Extracted rows
-- BEGIN --
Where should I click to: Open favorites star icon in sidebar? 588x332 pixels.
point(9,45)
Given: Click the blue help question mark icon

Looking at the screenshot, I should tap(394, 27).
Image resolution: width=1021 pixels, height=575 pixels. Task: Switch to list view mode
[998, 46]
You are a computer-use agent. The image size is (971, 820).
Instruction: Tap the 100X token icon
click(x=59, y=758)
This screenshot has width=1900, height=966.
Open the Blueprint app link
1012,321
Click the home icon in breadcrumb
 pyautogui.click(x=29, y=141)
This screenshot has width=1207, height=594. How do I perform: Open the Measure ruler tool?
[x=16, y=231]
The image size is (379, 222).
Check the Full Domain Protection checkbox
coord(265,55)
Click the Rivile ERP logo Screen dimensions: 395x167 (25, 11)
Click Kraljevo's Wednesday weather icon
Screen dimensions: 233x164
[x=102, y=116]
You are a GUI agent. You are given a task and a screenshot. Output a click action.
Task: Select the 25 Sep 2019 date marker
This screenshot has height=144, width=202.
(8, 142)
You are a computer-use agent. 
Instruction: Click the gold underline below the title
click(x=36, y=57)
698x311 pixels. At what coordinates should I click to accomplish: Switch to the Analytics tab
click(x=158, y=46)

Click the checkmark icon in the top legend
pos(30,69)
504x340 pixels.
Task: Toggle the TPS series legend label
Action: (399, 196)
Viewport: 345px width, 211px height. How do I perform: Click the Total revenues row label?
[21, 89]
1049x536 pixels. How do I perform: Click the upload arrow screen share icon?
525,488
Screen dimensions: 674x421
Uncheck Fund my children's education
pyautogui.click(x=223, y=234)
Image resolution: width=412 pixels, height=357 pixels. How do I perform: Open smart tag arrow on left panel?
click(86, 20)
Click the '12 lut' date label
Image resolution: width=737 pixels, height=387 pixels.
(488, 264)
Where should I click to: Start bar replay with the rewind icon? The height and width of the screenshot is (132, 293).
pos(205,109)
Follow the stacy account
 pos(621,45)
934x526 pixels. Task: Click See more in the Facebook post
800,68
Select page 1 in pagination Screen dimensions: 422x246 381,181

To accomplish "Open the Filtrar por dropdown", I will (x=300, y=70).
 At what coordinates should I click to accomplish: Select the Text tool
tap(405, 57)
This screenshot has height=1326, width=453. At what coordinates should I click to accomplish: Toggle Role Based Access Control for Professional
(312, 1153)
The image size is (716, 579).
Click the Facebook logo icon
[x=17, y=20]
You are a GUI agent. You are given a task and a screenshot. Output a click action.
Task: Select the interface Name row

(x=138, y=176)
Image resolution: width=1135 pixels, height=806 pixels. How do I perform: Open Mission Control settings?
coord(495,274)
-- END --
Can you copy every one of the rows above character for character, with no changes?

Where should I click to: Open favorites star icon in sidebar? 588x332 pixels.
point(9,45)
Given: Click the blue help question mark icon

Looking at the screenshot, I should tap(394, 27).
Image resolution: width=1021 pixels, height=575 pixels. Task: Switch to list view mode
[998, 46]
You are a computer-use agent. The image size is (971, 820).
Instruction: Tap the 100X token icon
click(x=59, y=758)
This screenshot has width=1900, height=966.
Open the Blueprint app link
1012,321
Click the home icon in breadcrumb
 pyautogui.click(x=29, y=141)
This screenshot has width=1207, height=594. How do I perform: Open the Measure ruler tool?
[x=16, y=231]
The image size is (379, 222).
Check the Full Domain Protection checkbox
coord(265,55)
Click the Rivile ERP logo Screen dimensions: 395x167 (25, 11)
Click Kraljevo's Wednesday weather icon
Screen dimensions: 233x164
[x=102, y=116]
You are a GUI agent. You are given a task and a screenshot. Output a click action.
Task: Select the 25 Sep 2019 date marker
This screenshot has height=144, width=202.
(8, 142)
You are a computer-use agent. 
Instruction: Click the gold underline below the title
click(x=36, y=57)
698x311 pixels. At what coordinates should I click to accomplish: Switch to the Analytics tab
click(x=158, y=46)

Click the checkmark icon in the top legend
pos(30,69)
504x340 pixels.
Task: Toggle the TPS series legend label
Action: (399, 196)
Viewport: 345px width, 211px height. How do I perform: Click the Total revenues row label?
[21, 89]
1049x536 pixels. How do I perform: Click the upload arrow screen share icon?
525,488
Screen dimensions: 674x421
Uncheck Fund my children's education
pyautogui.click(x=223, y=234)
Image resolution: width=412 pixels, height=357 pixels. How do I perform: Open smart tag arrow on left panel?
click(86, 20)
Click the '12 lut' date label
Image resolution: width=737 pixels, height=387 pixels.
(488, 264)
Where should I click to: Start bar replay with the rewind icon? The height and width of the screenshot is (132, 293).
pos(205,109)
Follow the stacy account
 pos(621,45)
934x526 pixels. Task: Click See more in the Facebook post
800,68
Select page 1 in pagination Screen dimensions: 422x246 381,181

To accomplish "Open the Filtrar por dropdown", I will (x=300, y=70).
 At what coordinates should I click to accomplish: Select the Text tool
tap(405, 57)
This screenshot has height=1326, width=453. At what coordinates should I click to accomplish: Toggle Role Based Access Control for Professional
(312, 1153)
The image size is (716, 579).
Click the Facebook logo icon
[x=17, y=20]
You are a GUI agent. You are given a task and a screenshot. Output a click action.
Task: Select the interface Name row

(x=138, y=176)
Image resolution: width=1135 pixels, height=806 pixels. How do I perform: Open Mission Control settings?
coord(495,274)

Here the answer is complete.